EXERCISE INPUTS:
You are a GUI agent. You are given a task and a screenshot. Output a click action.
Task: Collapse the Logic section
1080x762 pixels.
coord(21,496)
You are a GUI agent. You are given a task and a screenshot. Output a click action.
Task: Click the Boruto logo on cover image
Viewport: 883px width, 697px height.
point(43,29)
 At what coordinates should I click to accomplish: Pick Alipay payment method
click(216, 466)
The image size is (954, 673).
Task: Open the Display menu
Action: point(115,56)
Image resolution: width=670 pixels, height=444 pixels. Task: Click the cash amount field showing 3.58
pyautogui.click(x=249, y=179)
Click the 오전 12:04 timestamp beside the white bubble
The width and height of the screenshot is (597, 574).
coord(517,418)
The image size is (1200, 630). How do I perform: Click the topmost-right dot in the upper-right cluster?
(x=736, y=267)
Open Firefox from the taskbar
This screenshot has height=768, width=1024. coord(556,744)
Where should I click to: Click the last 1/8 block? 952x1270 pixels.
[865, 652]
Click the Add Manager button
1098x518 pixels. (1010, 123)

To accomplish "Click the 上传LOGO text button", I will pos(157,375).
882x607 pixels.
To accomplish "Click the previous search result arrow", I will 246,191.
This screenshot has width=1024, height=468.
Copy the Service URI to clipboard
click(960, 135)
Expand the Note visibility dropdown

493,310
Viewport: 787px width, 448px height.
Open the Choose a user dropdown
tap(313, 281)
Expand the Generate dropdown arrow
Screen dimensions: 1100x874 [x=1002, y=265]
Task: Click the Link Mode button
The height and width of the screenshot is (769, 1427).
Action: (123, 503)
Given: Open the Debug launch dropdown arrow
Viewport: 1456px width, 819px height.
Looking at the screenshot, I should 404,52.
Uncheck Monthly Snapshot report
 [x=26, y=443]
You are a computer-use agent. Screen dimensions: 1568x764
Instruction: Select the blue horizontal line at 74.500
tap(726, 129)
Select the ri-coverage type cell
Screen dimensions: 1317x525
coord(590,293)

WHAT YOU ARE ASKED TO DO: A complete, exact copy of the entries is required.

SOLVED EXERCISE:
You are a GUI agent. You are given a task and a screenshot. Output a click action.
Task: Collapse the Logic section
1080x762 pixels.
coord(21,496)
You are a GUI agent. You are given a task and a screenshot. Output a click action.
Task: Click the Boruto logo on cover image
Viewport: 883px width, 697px height.
point(43,29)
 At what coordinates should I click to accomplish: Pick Alipay payment method
click(216, 466)
The image size is (954, 673).
Task: Open the Display menu
Action: point(115,56)
Image resolution: width=670 pixels, height=444 pixels. Task: Click the cash amount field showing 3.58
pyautogui.click(x=249, y=179)
Click the 오전 12:04 timestamp beside the white bubble
The width and height of the screenshot is (597, 574).
coord(517,418)
The image size is (1200, 630). How do I perform: Click the topmost-right dot in the upper-right cluster?
(x=736, y=267)
Open Firefox from the taskbar
This screenshot has height=768, width=1024. coord(556,744)
Where should I click to: Click the last 1/8 block? 952x1270 pixels.
[865, 652]
Click the Add Manager button
1098x518 pixels. (1010, 123)

To accomplish "Click the 上传LOGO text button", I will pos(157,375).
882x607 pixels.
To accomplish "Click the previous search result arrow", I will 246,191.
This screenshot has width=1024, height=468.
Copy the Service URI to clipboard
click(960, 135)
Expand the Note visibility dropdown

493,310
Viewport: 787px width, 448px height.
Open the Choose a user dropdown
tap(313, 281)
Expand the Generate dropdown arrow
Screen dimensions: 1100x874 [x=1002, y=265]
Task: Click the Link Mode button
The height and width of the screenshot is (769, 1427).
Action: (123, 503)
Given: Open the Debug launch dropdown arrow
Viewport: 1456px width, 819px height.
Looking at the screenshot, I should 404,52.
Uncheck Monthly Snapshot report
 [x=26, y=443]
You are a computer-use agent. Screen dimensions: 1568x764
Instruction: Select the blue horizontal line at 74.500
tap(726, 129)
Select the ri-coverage type cell
Screen dimensions: 1317x525
coord(590,293)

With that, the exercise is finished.